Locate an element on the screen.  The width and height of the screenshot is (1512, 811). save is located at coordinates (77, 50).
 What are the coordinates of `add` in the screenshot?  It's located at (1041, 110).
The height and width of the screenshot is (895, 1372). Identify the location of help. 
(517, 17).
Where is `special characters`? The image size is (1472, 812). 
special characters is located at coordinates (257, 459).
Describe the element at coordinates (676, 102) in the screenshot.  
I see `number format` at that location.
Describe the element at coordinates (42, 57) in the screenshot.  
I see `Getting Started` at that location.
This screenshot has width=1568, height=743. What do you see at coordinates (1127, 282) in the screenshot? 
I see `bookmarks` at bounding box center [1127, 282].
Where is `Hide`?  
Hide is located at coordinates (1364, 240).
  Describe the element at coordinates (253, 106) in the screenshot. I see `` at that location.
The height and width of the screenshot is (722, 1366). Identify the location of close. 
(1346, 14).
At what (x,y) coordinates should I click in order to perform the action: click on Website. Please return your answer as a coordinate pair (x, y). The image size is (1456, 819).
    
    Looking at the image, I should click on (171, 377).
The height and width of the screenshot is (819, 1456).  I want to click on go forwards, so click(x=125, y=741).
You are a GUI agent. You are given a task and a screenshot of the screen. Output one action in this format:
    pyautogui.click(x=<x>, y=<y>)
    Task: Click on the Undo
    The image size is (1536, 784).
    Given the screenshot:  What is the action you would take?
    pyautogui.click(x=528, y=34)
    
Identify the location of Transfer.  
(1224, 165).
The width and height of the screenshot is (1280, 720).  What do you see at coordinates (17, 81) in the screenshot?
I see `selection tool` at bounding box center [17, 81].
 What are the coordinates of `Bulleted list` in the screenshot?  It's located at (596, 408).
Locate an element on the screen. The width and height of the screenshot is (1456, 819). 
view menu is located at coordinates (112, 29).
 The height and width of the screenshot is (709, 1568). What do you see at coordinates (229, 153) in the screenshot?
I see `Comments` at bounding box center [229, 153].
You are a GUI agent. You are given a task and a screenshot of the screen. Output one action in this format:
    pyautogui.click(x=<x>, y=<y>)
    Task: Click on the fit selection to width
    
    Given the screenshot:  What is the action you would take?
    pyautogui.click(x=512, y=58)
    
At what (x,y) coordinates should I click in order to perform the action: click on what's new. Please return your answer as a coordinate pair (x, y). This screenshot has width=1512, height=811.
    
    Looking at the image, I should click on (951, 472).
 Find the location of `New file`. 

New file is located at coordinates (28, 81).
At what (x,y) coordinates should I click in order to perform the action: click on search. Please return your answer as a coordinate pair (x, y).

Written task: Please reproduce all of the records above word for word, line by line.

Reply to the exercise:
Locate an element on the screen.  The width and height of the screenshot is (1512, 811). save is located at coordinates (77, 50).
 What are the coordinates of `add` in the screenshot?  It's located at (1041, 110).
The height and width of the screenshot is (895, 1372). Identify the location of help. 
(517, 17).
Where is `special characters`? The image size is (1472, 812). 
special characters is located at coordinates (257, 459).
Describe the element at coordinates (676, 102) in the screenshot.  
I see `number format` at that location.
Describe the element at coordinates (42, 57) in the screenshot.  
I see `Getting Started` at that location.
This screenshot has width=1568, height=743. What do you see at coordinates (1127, 282) in the screenshot? 
I see `bookmarks` at bounding box center [1127, 282].
Where is `Hide`?  
Hide is located at coordinates (1364, 240).
  Describe the element at coordinates (253, 106) in the screenshot. I see `` at that location.
The height and width of the screenshot is (722, 1366). Identify the location of close. 
(1346, 14).
At what (x,y) coordinates should I click in order to perform the action: click on Website. Please return your answer as a coordinate pair (x, y). The image size is (1456, 819).
    
    Looking at the image, I should click on (171, 377).
The height and width of the screenshot is (819, 1456).  I want to click on go forwards, so click(x=125, y=741).
You are a GUI agent. You are given a task and a screenshot of the screen. Output one action in this format:
    pyautogui.click(x=<x>, y=<y>)
    Task: Click on the Undo
    The image size is (1536, 784).
    Given the screenshot:  What is the action you would take?
    pyautogui.click(x=528, y=34)
    
Identify the location of Transfer.  
(1224, 165).
The width and height of the screenshot is (1280, 720).  What do you see at coordinates (17, 81) in the screenshot?
I see `selection tool` at bounding box center [17, 81].
 What are the coordinates of `Bulleted list` in the screenshot?  It's located at (596, 408).
Locate an element on the screen. The width and height of the screenshot is (1456, 819). 
view menu is located at coordinates (112, 29).
 The height and width of the screenshot is (709, 1568). What do you see at coordinates (229, 153) in the screenshot?
I see `Comments` at bounding box center [229, 153].
You are a GUI agent. You are given a task and a screenshot of the screen. Output one action in this format:
    pyautogui.click(x=<x>, y=<y>)
    Task: Click on the fit selection to width
    
    Given the screenshot:  What is the action you would take?
    pyautogui.click(x=512, y=58)
    
At what (x,y) coordinates should I click in order to perform the action: click on what's new. Please return your answer as a coordinate pair (x, y). This screenshot has width=1512, height=811.
    
    Looking at the image, I should click on (951, 472).
 Find the location of `New file`. 

New file is located at coordinates (28, 81).
At what (x,y) coordinates should I click in order to perform the action: click on search. Please return your answer as a coordinate pair (x, y).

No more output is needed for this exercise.